As a deadline for talks expired at the stroke of midnight Monday, Oil Minister Rafael Ramirez raised a fist in the air while flag-waving workers cheered at a Cemex plant.
"We're taking over operations," Ramirez at the plant in the eastern state of Anzoategui. "With Cemex lamentably we couldn't reach an agreement."
The government moved to take control of Cemex's subsidiary in the country after a 60-day period for negotiating compensation laid out in a June nationalization decree by President Hugo Chavez.
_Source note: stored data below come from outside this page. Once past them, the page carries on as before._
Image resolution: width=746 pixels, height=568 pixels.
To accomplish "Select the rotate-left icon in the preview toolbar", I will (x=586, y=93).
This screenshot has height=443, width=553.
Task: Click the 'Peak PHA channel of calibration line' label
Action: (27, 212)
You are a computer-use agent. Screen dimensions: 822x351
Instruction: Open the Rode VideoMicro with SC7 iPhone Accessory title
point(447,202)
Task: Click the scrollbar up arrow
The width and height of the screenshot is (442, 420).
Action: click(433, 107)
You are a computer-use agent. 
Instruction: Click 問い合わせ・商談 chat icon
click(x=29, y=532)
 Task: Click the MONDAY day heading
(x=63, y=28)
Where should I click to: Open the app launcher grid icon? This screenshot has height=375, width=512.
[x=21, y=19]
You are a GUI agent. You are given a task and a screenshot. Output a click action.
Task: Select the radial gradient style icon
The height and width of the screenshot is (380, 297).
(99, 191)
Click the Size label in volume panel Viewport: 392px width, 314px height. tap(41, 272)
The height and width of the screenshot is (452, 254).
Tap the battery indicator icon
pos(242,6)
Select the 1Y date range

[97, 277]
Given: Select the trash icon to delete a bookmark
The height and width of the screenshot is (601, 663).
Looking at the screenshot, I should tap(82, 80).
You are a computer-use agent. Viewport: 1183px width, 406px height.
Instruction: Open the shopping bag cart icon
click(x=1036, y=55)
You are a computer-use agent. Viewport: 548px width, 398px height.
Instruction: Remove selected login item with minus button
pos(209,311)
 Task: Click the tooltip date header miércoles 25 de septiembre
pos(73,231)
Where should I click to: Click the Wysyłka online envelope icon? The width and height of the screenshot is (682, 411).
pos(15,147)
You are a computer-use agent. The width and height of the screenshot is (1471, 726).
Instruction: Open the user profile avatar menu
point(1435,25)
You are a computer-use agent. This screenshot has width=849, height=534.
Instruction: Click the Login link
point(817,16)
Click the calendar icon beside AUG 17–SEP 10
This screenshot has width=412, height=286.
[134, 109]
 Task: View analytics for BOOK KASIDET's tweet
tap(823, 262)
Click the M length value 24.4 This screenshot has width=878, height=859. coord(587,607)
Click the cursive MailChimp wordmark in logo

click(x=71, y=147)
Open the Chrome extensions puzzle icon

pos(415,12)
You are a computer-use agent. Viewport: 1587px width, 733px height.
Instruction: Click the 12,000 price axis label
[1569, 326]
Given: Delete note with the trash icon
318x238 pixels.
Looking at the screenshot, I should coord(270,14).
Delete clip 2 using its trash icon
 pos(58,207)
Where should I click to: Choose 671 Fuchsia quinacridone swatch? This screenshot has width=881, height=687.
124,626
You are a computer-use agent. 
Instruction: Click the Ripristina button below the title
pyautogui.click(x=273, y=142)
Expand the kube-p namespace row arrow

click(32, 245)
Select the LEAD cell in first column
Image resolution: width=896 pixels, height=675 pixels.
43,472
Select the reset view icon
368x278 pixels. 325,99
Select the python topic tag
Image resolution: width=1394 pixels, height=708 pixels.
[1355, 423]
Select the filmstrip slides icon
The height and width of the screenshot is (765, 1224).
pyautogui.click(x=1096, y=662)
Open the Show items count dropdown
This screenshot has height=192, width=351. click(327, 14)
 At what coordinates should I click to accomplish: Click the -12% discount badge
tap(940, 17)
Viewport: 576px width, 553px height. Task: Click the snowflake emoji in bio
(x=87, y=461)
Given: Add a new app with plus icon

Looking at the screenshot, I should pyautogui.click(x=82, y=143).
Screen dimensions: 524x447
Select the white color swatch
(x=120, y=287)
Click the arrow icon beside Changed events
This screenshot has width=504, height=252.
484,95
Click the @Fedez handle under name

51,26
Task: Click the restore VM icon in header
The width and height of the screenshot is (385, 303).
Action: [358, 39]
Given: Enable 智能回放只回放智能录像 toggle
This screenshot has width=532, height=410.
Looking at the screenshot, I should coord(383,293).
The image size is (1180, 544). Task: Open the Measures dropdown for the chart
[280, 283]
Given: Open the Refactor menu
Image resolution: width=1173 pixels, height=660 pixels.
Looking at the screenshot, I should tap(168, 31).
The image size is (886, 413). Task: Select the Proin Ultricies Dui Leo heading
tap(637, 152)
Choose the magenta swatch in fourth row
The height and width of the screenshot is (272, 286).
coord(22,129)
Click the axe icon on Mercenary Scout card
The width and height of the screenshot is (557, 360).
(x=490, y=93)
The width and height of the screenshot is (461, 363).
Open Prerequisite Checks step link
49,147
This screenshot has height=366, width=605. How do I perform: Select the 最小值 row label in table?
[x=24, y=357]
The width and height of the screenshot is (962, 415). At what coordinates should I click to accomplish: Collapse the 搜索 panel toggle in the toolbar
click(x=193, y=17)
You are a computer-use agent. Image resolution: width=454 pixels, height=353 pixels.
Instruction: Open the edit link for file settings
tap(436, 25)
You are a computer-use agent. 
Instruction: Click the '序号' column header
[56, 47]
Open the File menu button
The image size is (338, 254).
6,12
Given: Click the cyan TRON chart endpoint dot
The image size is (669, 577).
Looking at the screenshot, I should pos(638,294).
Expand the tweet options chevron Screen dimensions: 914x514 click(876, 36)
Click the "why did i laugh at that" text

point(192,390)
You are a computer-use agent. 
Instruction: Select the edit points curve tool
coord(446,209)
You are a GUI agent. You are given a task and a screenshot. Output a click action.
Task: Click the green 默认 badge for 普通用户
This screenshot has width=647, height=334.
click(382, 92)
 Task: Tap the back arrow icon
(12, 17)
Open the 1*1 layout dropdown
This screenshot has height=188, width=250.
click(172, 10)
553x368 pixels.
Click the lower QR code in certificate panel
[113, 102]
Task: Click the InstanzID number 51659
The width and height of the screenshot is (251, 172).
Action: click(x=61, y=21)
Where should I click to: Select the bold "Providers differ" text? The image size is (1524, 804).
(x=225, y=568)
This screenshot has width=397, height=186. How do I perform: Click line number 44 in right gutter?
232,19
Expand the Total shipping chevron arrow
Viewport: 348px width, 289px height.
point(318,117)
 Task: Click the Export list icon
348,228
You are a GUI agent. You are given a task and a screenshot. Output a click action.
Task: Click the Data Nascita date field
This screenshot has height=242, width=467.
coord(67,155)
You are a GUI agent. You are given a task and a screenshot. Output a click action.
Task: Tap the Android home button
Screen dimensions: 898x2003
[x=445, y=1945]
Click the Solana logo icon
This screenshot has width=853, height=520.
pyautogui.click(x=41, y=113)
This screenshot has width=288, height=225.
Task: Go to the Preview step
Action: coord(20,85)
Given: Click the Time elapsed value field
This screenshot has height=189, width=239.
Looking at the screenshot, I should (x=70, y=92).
Two other cement companies, Lafarge SA of France and Switzerland's Holcim Ltd., agreed to nationalization terms for their companies in Venezuela earlier Monday. Those two companies also agreed to stay on as minority partners.
Ramirez said the government's expropriation of Cemex's plants would be formalized on Tuesday with the signing of a decree by Chavez.
Chavez earlier called the nationalization of cement companies one of many "steps toward socialism," following the nationalization of telecommunications and electricity companies, the country's largest steel maker and major oil projects.
Cemex says its Venezuela assets include three cement plants, 30 smaller concrete plants, a shipping terminal and other facilities. Cemex acknowledged Venezuela's move to assume control of its plants in a statement, but declined further comment.
Government officials said they remained far apart from Cemex on terms.
Vice President Ramon Carrizalez said that Cemex asked for some $1.3 billion in compensation, calling that "well above its real value."
The government will carry out a thorough appraisal of the company's assets in order to establish fair compensation, Ramirez said.
One Cemex official told The Associated Press that National Guard troops took control of cement plants in Maracaibo and Barquisimeto on Monday evening, hours before the midnight deadline. The official spoke on condition of anonymity because she wasn't authorized to speak publicly about the subject.
Of the three companies being nationalized, Cemex has the largest presence in Venezuela. It entered the country in 1994 when it bought out a Venezuelan cement company, and today has some 3,000 employees.
Venezuela agreed to pay $267 million to Lafarge and $552 million to Holcim in compensation within 60 days, Carrizalez said after the two signed accords agreeing to the terms.
Venezuela will obtain an 89-percent share of Lafarge's business in Venezuela and an 85-percent share of Holcim's unit in the country, while the two companies will stay on as minority partners, Carrizalez said.
Chavez pledged in an earlier televised speech that state-run cement businesses will help bring down prices in Venezuela. He said Venezuelan cement has been "the most expensive in the world" because the companies "are in private hands and they set the price very high."
Venezuela's tax agency said earlier this month that Cemex owed $37.3 million in unpaid taxes for 2006 and 2007. Ramirez said the company had "serious deficiencies" in both unpaid taxes and "environmental matters."